Stored data entries
⟨

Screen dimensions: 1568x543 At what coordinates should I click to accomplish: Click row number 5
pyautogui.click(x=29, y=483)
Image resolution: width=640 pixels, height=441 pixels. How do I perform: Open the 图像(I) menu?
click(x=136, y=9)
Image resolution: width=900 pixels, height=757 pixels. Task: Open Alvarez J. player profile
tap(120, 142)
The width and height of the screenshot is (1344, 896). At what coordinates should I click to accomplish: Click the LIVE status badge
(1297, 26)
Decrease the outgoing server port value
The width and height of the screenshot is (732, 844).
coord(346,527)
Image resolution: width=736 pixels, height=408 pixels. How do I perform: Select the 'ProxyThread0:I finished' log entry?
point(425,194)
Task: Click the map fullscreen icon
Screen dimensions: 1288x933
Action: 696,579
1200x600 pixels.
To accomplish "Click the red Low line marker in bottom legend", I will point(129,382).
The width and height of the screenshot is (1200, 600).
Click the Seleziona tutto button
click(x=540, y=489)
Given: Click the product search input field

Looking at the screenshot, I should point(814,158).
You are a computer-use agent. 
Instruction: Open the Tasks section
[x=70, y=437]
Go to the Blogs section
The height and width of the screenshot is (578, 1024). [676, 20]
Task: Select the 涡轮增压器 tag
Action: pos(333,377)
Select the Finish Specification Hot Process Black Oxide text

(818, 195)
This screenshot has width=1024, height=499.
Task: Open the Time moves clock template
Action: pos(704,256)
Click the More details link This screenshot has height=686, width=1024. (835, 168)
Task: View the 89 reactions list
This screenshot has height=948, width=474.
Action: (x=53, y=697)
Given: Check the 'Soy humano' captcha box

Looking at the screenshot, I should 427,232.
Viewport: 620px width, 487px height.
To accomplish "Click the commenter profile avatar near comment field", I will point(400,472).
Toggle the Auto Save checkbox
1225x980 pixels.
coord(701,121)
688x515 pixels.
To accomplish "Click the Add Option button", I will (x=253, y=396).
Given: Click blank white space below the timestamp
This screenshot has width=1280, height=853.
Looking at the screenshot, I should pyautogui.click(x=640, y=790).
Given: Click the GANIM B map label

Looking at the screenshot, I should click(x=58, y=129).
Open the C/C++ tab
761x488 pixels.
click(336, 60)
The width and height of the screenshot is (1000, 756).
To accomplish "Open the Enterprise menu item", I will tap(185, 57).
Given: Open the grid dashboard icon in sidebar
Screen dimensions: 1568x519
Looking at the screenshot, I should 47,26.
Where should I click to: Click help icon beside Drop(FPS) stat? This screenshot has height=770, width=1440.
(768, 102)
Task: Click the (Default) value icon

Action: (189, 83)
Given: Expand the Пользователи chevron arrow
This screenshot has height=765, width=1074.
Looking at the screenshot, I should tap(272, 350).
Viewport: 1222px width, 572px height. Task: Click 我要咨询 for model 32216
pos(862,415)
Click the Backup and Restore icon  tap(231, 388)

⟩

_Exercise description_
Write out every entry again exactly, please, with nothing missing.

_Problem solution_
Screen dimensions: 1568x543 At what coordinates should I click to accomplish: Click row number 5
pyautogui.click(x=29, y=483)
Image resolution: width=640 pixels, height=441 pixels. How do I perform: Open the 图像(I) menu?
click(x=136, y=9)
Image resolution: width=900 pixels, height=757 pixels. Task: Open Alvarez J. player profile
tap(120, 142)
The width and height of the screenshot is (1344, 896). At what coordinates should I click to accomplish: Click the LIVE status badge
(1297, 26)
Decrease the outgoing server port value
The width and height of the screenshot is (732, 844).
coord(346,527)
Image resolution: width=736 pixels, height=408 pixels. How do I perform: Select the 'ProxyThread0:I finished' log entry?
point(425,194)
Task: Click the map fullscreen icon
Screen dimensions: 1288x933
Action: 696,579
1200x600 pixels.
To accomplish "Click the red Low line marker in bottom legend", I will point(129,382).
The width and height of the screenshot is (1200, 600).
Click the Seleziona tutto button
click(x=540, y=489)
Given: Click the product search input field

Looking at the screenshot, I should point(814,158).
You are a computer-use agent. 
Instruction: Open the Tasks section
[x=70, y=437]
Go to the Blogs section
The height and width of the screenshot is (578, 1024). [676, 20]
Task: Select the 涡轮增压器 tag
Action: pos(333,377)
Select the Finish Specification Hot Process Black Oxide text

(818, 195)
This screenshot has width=1024, height=499.
Task: Open the Time moves clock template
Action: pos(704,256)
Click the More details link This screenshot has height=686, width=1024. (835, 168)
Task: View the 89 reactions list
This screenshot has height=948, width=474.
Action: (x=53, y=697)
Given: Check the 'Soy humano' captcha box

Looking at the screenshot, I should 427,232.
Viewport: 620px width, 487px height.
To accomplish "Click the commenter profile avatar near comment field", I will point(400,472).
Toggle the Auto Save checkbox
1225x980 pixels.
coord(701,121)
688x515 pixels.
To accomplish "Click the Add Option button", I will (x=253, y=396).
Given: Click blank white space below the timestamp
This screenshot has width=1280, height=853.
Looking at the screenshot, I should pyautogui.click(x=640, y=790).
Given: Click the GANIM B map label

Looking at the screenshot, I should click(x=58, y=129).
Open the C/C++ tab
761x488 pixels.
click(336, 60)
The width and height of the screenshot is (1000, 756).
To accomplish "Open the Enterprise menu item", I will tap(185, 57).
Given: Open the grid dashboard icon in sidebar
Screen dimensions: 1568x519
Looking at the screenshot, I should 47,26.
Where should I click to: Click help icon beside Drop(FPS) stat? This screenshot has height=770, width=1440.
(768, 102)
Task: Click the (Default) value icon

Action: (189, 83)
Given: Expand the Пользователи chevron arrow
This screenshot has height=765, width=1074.
Looking at the screenshot, I should tap(272, 350).
Viewport: 1222px width, 572px height. Task: Click 我要咨询 for model 32216
pos(862,415)
Click the Backup and Restore icon  tap(231, 388)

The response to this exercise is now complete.